**EXERCISE DIRECTIONS:**
Can you write out the rows below again, swapping every "computer-use agent" for "GUI automation agent" and keeping everything else the same?

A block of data
+ + + +

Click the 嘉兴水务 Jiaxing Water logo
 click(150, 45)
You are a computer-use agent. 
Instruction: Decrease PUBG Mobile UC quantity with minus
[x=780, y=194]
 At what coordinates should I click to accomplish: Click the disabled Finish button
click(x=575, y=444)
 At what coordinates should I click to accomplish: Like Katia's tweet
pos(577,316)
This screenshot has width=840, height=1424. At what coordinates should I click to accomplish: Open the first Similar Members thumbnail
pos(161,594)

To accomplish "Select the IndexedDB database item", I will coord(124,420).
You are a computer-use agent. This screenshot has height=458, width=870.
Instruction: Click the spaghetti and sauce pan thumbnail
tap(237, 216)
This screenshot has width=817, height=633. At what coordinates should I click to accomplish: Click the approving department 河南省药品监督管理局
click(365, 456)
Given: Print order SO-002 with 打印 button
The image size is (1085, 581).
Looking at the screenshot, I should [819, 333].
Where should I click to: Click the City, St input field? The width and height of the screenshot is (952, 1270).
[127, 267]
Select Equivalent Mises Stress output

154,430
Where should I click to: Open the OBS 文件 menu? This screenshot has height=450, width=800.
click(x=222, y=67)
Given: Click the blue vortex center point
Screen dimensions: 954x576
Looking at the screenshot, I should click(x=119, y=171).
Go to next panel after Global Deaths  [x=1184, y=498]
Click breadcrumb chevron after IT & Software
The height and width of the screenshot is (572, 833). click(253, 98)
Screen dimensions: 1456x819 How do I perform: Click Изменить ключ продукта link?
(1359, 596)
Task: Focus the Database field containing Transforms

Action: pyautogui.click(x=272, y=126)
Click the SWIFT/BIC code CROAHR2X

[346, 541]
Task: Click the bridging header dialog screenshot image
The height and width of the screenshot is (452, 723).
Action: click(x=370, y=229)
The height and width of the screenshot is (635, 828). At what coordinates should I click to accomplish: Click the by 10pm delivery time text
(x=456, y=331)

+ + + +

**ANSWER TO THIS EXERCISE:**
Click the 嘉兴水务 Jiaxing Water logo
 click(150, 45)
You are a GUI automation agent. 
Instruction: Decrease PUBG Mobile UC quantity with minus
[x=780, y=194]
 At what coordinates should I click to accomplish: Click the disabled Finish button
click(x=575, y=444)
 At what coordinates should I click to accomplish: Like Katia's tweet
pos(577,316)
This screenshot has width=840, height=1424. At what coordinates should I click to accomplish: Open the first Similar Members thumbnail
pos(161,594)

To accomplish "Select the IndexedDB database item", I will coord(124,420).
You are a GUI automation agent. This screenshot has height=458, width=870.
Instruction: Click the spaghetti and sauce pan thumbnail
tap(237, 216)
This screenshot has width=817, height=633. At what coordinates should I click to accomplish: Click the approving department 河南省药品监督管理局
click(365, 456)
Given: Print order SO-002 with 打印 button
The image size is (1085, 581).
Looking at the screenshot, I should [819, 333].
Where should I click to: Click the City, St input field? The width and height of the screenshot is (952, 1270).
[127, 267]
Select Equivalent Mises Stress output

154,430
Where should I click to: Open the OBS 文件 menu? This screenshot has height=450, width=800.
click(x=222, y=67)
Given: Click the blue vortex center point
Screen dimensions: 954x576
Looking at the screenshot, I should click(x=119, y=171).
Go to next panel after Global Deaths  [x=1184, y=498]
Click breadcrumb chevron after IT & Software
The height and width of the screenshot is (572, 833). click(253, 98)
Screen dimensions: 1456x819 How do I perform: Click Изменить ключ продукта link?
(1359, 596)
Task: Focus the Database field containing Transforms

Action: pyautogui.click(x=272, y=126)
Click the SWIFT/BIC code CROAHR2X

[346, 541]
Task: Click the bridging header dialog screenshot image
The height and width of the screenshot is (452, 723).
Action: click(x=370, y=229)
The height and width of the screenshot is (635, 828). At what coordinates should I click to accomplish: Click the by 10pm delivery time text
(x=456, y=331)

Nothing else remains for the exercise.